With the recent push for the whole lean start-up movement (#leanstartup), I want to discuss a product development buzzword that I like: Minimum Viable Product (MVP).
Eric Ries (@ericries) popularized the term MVP, and defines it as the, “version of a new product which allows a team to collect the maximum amount of validated learning about customers with the least effort.”
I’ve seen many startups and entrepreneurs follow the lean startup MVP technique but then they’re disappointed or confused what to do next with their findings.
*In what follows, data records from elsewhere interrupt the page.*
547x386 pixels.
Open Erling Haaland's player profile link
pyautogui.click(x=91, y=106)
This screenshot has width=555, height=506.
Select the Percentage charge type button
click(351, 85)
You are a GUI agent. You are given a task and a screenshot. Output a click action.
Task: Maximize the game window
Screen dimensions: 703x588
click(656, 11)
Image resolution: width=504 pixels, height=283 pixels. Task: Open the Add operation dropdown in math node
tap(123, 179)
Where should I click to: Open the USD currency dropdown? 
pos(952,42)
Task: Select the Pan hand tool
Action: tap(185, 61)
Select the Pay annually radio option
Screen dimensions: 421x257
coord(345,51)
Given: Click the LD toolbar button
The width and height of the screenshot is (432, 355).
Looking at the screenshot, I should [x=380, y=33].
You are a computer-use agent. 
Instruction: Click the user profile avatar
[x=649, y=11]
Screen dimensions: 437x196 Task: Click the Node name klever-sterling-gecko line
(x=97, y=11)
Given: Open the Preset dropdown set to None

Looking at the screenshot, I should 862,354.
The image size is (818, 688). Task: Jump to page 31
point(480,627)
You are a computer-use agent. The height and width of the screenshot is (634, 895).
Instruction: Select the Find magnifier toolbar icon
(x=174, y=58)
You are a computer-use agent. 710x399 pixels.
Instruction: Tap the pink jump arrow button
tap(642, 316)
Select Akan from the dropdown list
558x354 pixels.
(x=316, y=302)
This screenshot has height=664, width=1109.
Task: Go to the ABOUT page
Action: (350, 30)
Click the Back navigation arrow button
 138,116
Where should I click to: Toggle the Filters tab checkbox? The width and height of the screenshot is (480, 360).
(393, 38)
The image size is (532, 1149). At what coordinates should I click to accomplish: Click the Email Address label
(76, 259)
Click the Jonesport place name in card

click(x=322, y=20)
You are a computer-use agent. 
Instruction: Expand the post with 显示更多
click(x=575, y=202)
As a founder, product manager, SCRUM master, and/or developer… this is the typical flow of events:
- Wireframe out your MVP (I use, love, and recommend Balsamiq)
- Code out the MVP
- Throw a big “Launch Day”, “flip the switch on” party, pop some champagne, and high five each other
- But then what…? Apply to a Y Combinator/TechStars type of incubator and hope you get in with your MVP? Hope for a TechCrunch article to show up about your MVP? Get on the fundraising road and hope to raise VC money with your MVP? Hope for Twitter-like, hockey stickin’ traffic, traction, and inflection points to show up in your Google Analytics?
Sound familiar? Especially #4? I’m thinking we need to add a couple more steps to the lean startup playbook.
Here’s what I’m proposing:
- Build the Minimum Viable Product (MVP) and they will come.
- Build the Minimum Lovable Product (MLP) and they will stay.
- Build the Minimum Buyable Product (MBP) and you will stay, in business.